UNE FEMME DE LETTRES ANGLAISE DU XVIIIe SIÈCLE


Fanny Burney, par Austin Dobson, 1 vol. Londres, 1904.


Le grand événement littéraire de l’année 1778, à Londres, fut l’apparition, chez un libraire de Fleet Street, d’un roman sous forme de lettres, en trois volumes, intitulé Evelina ou les Débuts d’une jeune femme dans le monde. Les trois volumes avaient été publiés sans nom d’auteur ; et, aux curieux qui, chaque jour, entraient dans sa boutique pour le questionner, le libraire, — un personnage tout gonflé du sentiment de sa soudaine importance, — répondait que l’auteur anonyme d’Evelina était un gentilhomme, habitant les aristocratiques quartiers du West-End, et mieux au courant que personne des plus intimes secrets de la société, mais, avec cela, si résolu à rester caché que jamais, suivant toute apparence, le mystère de son nom ne serait dévoilé. Force était donc de s’en tenir, là-dessus, à des conjectures. Les uns attribuaient l’œuvre nouvelle à Horace Walpole, qui n’avait plus écrit de romans depuis son fameux Château d’Otrante, de 1764 ; d’autres croyaient y découvrir plutôt la main de Christophe Anstey, auteur d’un Guide de Bath dont l’héroïne d’Evelina parlait avec éloge.
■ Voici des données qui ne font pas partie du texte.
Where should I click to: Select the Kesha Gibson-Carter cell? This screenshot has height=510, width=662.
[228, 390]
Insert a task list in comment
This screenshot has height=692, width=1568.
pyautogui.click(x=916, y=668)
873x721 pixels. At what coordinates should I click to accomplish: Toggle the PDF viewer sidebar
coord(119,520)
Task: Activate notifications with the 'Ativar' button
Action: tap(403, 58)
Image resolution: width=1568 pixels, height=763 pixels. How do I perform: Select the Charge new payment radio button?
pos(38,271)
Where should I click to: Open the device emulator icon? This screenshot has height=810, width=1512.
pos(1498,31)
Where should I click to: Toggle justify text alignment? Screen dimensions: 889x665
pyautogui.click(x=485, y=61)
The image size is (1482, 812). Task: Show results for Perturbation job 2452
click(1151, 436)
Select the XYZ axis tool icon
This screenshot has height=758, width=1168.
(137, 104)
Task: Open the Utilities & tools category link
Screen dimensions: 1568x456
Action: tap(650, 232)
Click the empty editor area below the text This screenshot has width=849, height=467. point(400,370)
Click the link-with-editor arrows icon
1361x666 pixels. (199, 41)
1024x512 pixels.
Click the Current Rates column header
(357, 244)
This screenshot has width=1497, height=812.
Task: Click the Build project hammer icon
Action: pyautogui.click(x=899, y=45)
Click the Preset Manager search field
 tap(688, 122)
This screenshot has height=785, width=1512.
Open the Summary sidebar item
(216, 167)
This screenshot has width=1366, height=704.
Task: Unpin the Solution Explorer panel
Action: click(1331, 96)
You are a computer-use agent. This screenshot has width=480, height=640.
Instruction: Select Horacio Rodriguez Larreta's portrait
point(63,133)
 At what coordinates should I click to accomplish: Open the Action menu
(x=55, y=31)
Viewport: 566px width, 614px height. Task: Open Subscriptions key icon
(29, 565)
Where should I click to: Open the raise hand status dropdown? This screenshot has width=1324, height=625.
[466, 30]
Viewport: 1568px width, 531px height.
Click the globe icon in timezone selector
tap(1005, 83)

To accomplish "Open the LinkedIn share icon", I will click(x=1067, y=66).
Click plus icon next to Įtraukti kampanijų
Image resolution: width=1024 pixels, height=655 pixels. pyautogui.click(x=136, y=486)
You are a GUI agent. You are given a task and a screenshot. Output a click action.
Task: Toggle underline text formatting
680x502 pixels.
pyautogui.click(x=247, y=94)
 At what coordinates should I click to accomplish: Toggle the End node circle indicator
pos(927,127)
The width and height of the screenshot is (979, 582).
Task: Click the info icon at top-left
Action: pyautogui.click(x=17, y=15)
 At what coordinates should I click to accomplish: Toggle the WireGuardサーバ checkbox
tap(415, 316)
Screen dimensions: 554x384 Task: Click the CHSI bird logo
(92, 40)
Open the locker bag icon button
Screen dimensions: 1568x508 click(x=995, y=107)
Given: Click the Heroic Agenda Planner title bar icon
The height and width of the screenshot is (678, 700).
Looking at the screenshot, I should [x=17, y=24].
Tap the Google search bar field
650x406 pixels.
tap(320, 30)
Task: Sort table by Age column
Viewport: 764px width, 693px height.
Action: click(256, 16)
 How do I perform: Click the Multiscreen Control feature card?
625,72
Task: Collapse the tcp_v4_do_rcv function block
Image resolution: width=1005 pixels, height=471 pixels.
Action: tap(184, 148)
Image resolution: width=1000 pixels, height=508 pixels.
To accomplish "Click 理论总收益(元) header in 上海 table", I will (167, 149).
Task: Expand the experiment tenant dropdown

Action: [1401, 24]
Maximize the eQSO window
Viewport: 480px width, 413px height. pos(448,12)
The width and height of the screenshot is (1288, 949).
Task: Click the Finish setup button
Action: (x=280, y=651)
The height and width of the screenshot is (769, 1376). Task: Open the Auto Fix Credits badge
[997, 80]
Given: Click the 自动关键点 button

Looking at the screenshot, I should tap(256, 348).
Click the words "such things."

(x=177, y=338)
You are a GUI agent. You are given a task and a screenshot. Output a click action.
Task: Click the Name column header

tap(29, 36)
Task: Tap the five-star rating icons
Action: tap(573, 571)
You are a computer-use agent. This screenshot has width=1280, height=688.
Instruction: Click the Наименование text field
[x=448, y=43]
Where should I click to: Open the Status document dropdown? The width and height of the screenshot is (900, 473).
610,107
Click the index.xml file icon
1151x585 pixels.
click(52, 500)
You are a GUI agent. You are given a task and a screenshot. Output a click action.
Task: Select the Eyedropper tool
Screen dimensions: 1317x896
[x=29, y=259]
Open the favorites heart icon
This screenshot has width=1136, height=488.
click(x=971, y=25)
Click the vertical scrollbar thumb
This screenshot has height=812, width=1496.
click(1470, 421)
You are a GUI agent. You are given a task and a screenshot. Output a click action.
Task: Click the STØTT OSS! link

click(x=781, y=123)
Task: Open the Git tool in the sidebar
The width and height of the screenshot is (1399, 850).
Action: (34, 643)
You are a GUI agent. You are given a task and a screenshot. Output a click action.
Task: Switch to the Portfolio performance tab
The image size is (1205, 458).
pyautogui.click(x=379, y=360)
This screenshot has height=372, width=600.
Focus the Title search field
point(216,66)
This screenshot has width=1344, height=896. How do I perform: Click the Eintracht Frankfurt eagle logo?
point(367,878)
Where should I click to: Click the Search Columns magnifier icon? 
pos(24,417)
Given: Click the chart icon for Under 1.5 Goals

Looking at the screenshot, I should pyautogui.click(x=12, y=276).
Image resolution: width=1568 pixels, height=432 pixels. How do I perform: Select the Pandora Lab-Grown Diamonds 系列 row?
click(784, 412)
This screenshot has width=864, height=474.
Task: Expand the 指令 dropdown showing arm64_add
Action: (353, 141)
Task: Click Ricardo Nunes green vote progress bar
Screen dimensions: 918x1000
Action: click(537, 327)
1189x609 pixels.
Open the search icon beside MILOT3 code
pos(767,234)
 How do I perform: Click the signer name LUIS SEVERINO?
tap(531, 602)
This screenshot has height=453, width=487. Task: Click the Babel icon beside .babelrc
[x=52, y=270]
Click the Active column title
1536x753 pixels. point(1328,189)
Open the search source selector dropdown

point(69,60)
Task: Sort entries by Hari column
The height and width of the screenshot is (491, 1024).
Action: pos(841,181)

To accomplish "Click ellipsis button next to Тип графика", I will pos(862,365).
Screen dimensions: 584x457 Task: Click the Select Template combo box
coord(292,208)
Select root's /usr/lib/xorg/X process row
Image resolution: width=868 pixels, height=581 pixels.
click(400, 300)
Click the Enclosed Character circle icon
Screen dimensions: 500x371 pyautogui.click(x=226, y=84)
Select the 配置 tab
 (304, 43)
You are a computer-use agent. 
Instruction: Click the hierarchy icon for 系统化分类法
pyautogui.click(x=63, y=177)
Sur le mérite du roman, en tout cas, l’opinion du public entier était unanime : on s’accordait à reconnaître qu’il y avait, d’un bout à l’autre des trois volumes, des scènes tour à tour très touchantes ou très amusantes, des caractères d’une observation admirable, et que, depuis de longues années, aucun roman ne s’était produit qui montrât un pareil ensemble de belles et précieuses qualités littéraires.